Netzneutralität und Filesharing

Hier kommt der RTR als Aufsichtsbehörde eine besonders große Verantwortung zu, denn sie legt die Mindestanforderungen für die Qualität der Dienste fest. Besonders gierige Filesharer treffen bei der RTR auf wenig Gegenliebe: "Wir hatten immer wieder Schlichtungsfälle, in denen Leute Tag und Nacht mit P2P-Clients die maximale Bandbreite ihres Angebots ausgenutzt haben und der Provider ihnen dann gekündigt hat. Solche Leute sollen sich dann einen Business-Anschluss holen", so Serentschy. Umgekehrt müssen die Provider auch bei Privatkundenangeboten genau mitteilen, welche Leistung der Kunde tatsächlich von ihnen zu erwarten hat. Welche Angaben die Provider machen müssen, steht noch nicht fest.

Mehr Transparenz soll nicht nur bei den Festnetz- sondern auch bei den Mobilfunkangeboten geben. Die Tarife sollen vergleichbar und der Fußnotendschungel gelichtet werden. Angesichts der Komplexität des Tarifangebots sieht Serentschy seine Behörde hier vor einer schweren Aufgabe. Immerhin legt die RTR fest, in welcher Form die Provider ihre Angebote veröffentlichen müssen. Auch die Bereitstellung der zum Vergleich notwendigen Informationen soll vom Regulator gefördert werden. Was die neue Verpflichtung für die Provider angeht, Datenverluste zu melden, so müsse noch entschieden werden, ob die Meldestelle bei der RTR oder beim Bundeskanzleramt angesiedelt werde.

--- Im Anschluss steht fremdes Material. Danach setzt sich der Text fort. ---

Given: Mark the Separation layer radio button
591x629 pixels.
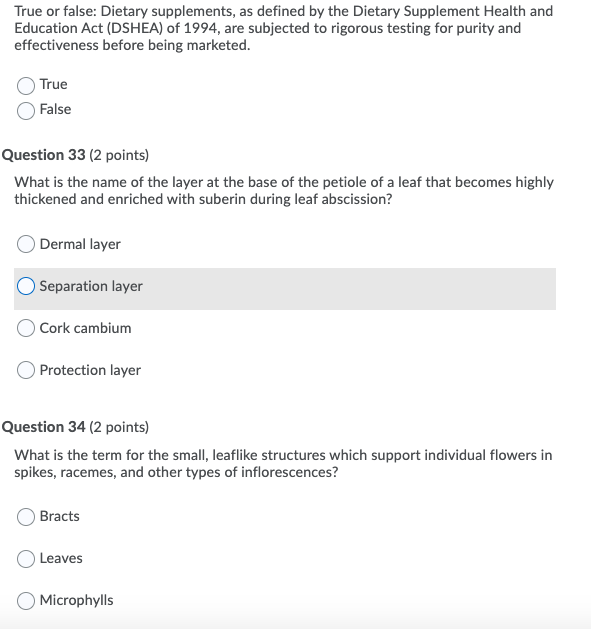Looking at the screenshot, I should pyautogui.click(x=26, y=286).
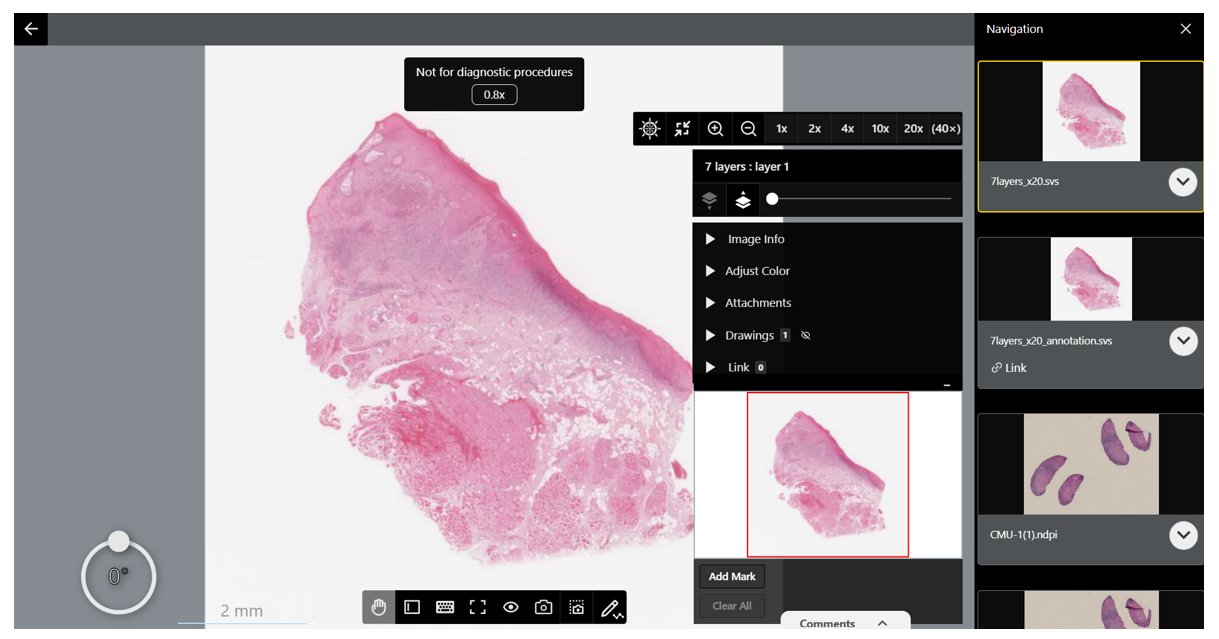Click the camera snapshot icon
The image size is (1219, 639).
click(x=543, y=607)
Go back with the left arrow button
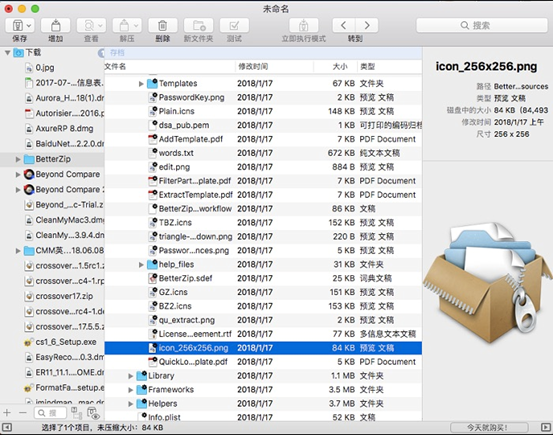 point(344,26)
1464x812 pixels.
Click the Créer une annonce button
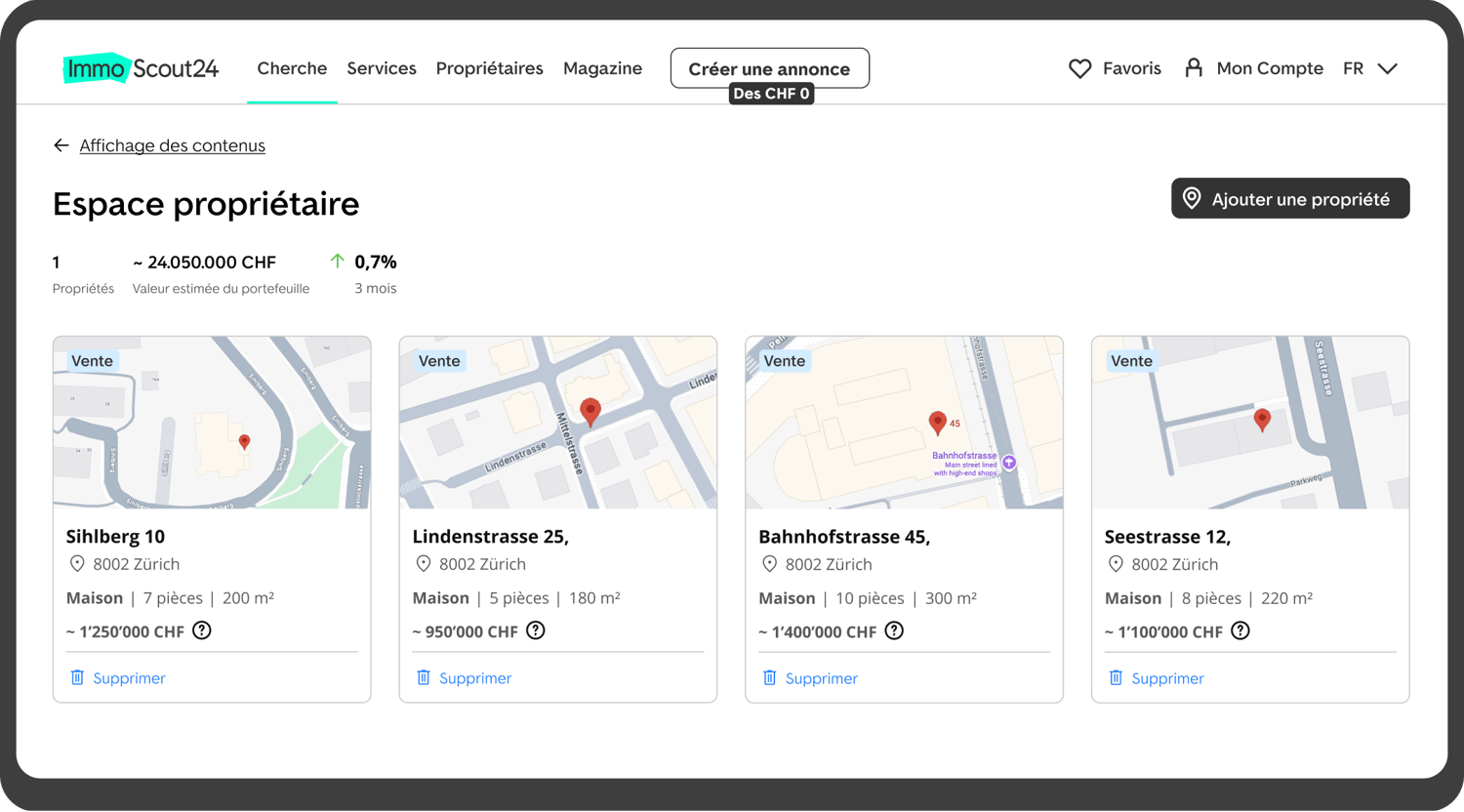[770, 68]
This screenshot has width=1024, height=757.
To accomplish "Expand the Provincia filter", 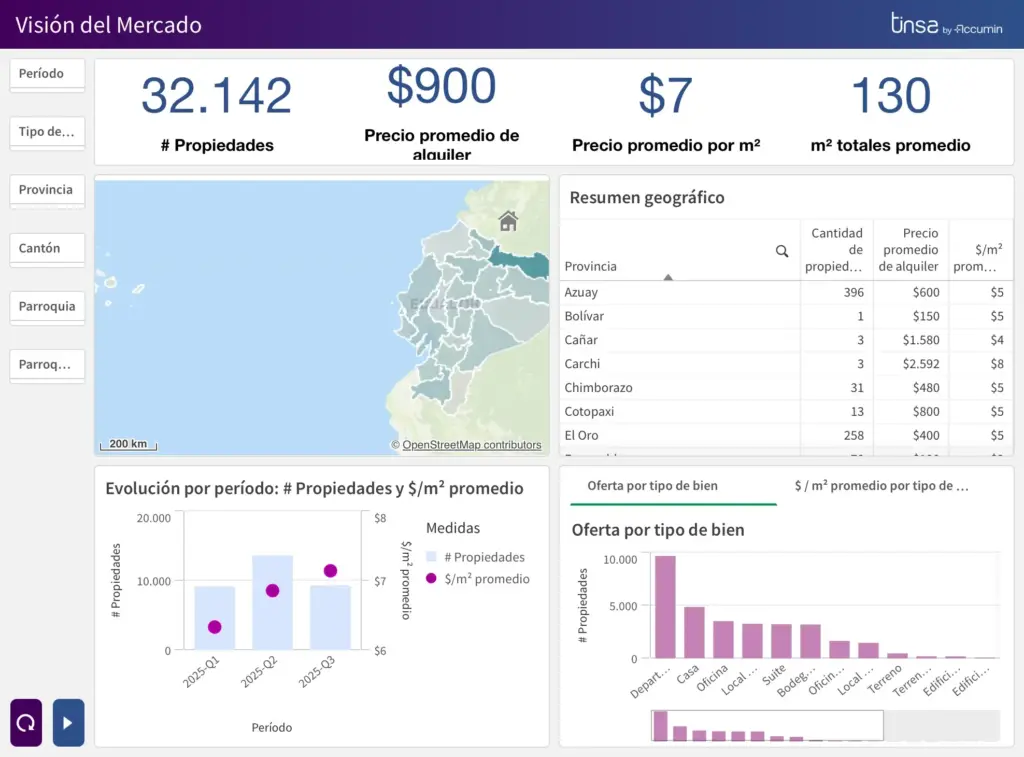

Das Telekompaket bringt zahlreiche weitere Änderungen für die Konsumenten und Provider mit sich. Beispielsweise ist die maximale Mindestlaufzeit für Verträge nun auf 24 Monate festgesetzt; jeder Provider muss allerdings auch mindestens ein Angebot mit einer Höchstlaufzeit von 12 Monaten im Angebot haben. Weiters ist der EU-weite Zugang zu Rufnummern und Diensten geregelt. Die Portierung einer Rufnummer darf nicht länger als einen Werktag dauern. Das Telekompaket sieht auch den leichteren Zugang zu Notrufdiensten vor, hierbei muss auch der Standort des Nutzers schnell bestimmt werden können - wiederum eine Herausforderung an den Datenschutz.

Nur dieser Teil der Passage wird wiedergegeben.